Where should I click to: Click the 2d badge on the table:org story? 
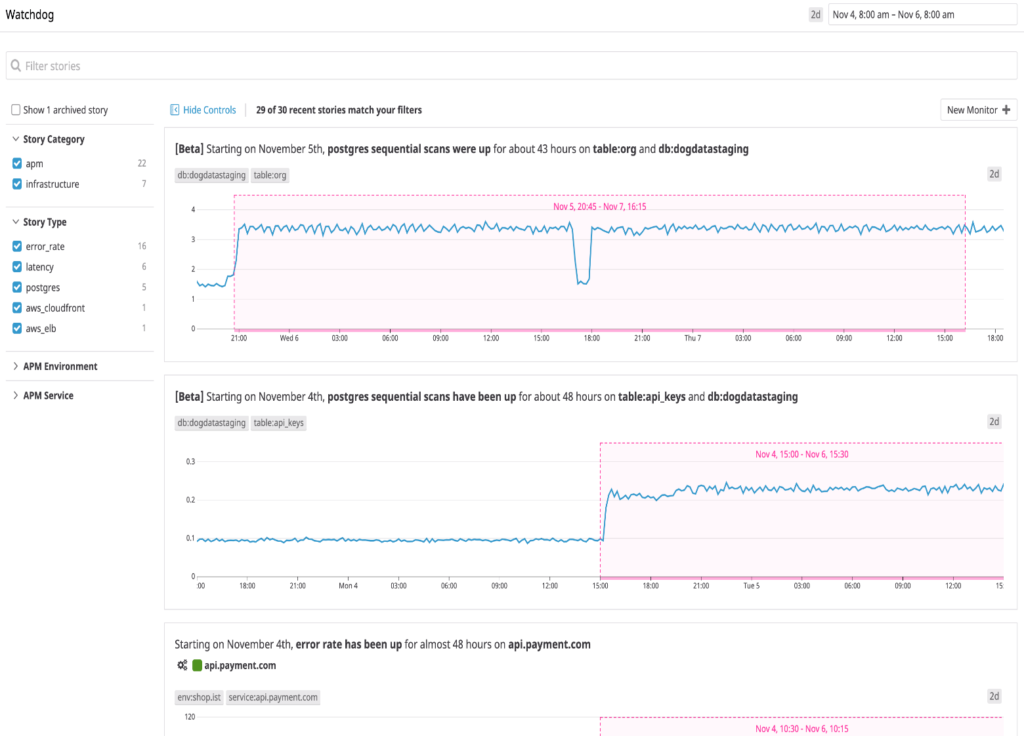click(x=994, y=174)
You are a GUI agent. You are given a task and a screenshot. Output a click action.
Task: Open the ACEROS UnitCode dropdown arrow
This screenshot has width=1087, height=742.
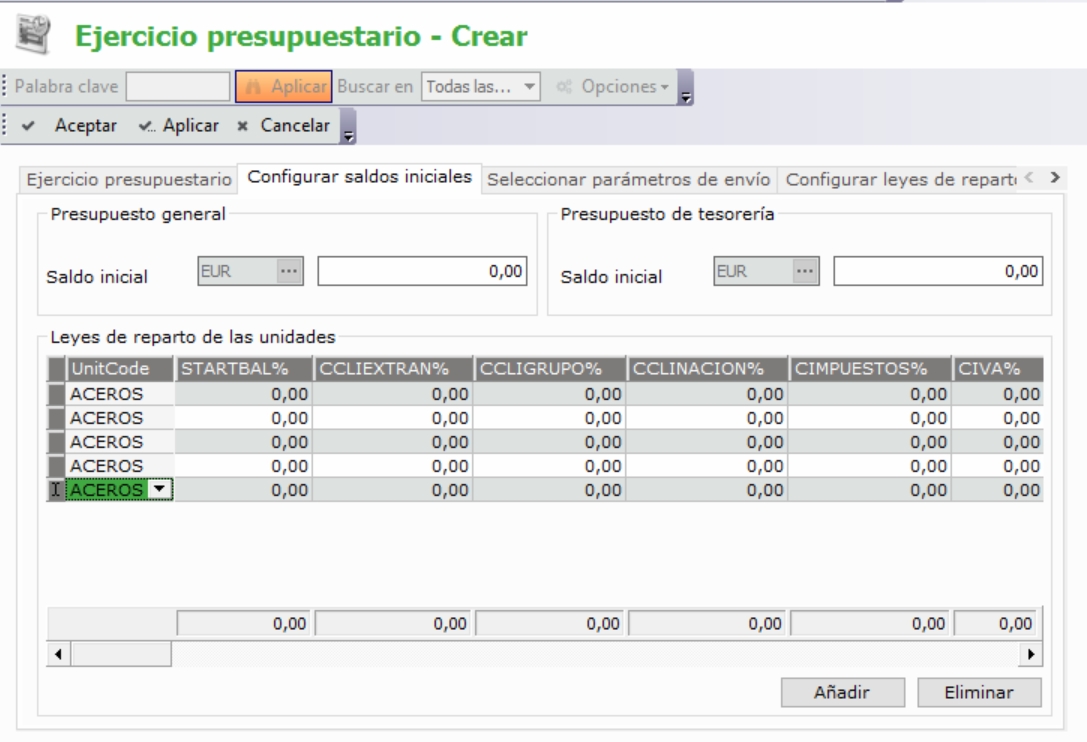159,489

Work instructions:
Give back all of the material exactly, though without the images it contains.

Task response:
Where should I click to: Click the 2d badge on the table:org story? 
click(x=994, y=174)
You are a GUI agent. You are given a task and a screenshot. Output a click action.
Task: Open the ACEROS UnitCode dropdown arrow
This screenshot has width=1087, height=742.
159,489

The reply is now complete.